■ Required work
Swap "Expand" for "Open" everywhere in the listing below and write out its lines again with nothing else changed. Leave the pictures out.

Stored items from a collection:
----

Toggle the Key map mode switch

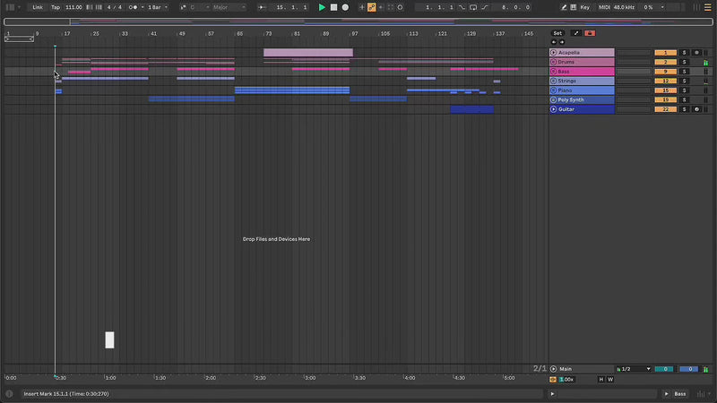click(x=585, y=7)
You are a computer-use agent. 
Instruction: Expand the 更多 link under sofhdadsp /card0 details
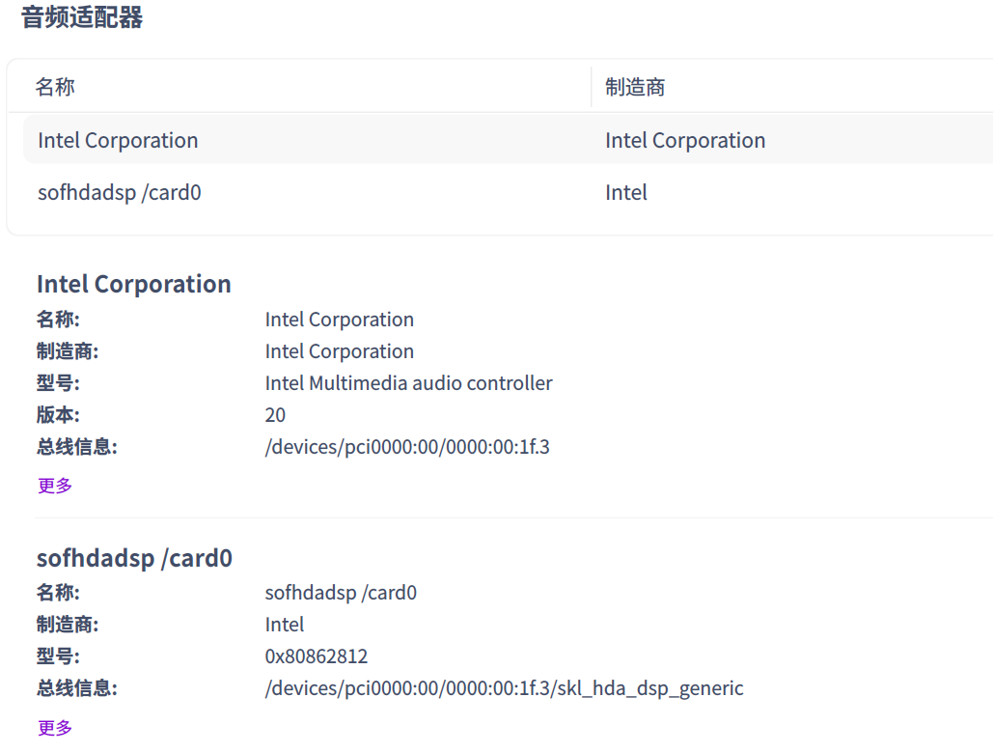55,728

----

■ The reply
Toggle the Key map mode switch

click(x=585, y=7)
You are a computer-use agent. 
Instruction: Open the 更多 link under sofhdadsp /card0 details
55,728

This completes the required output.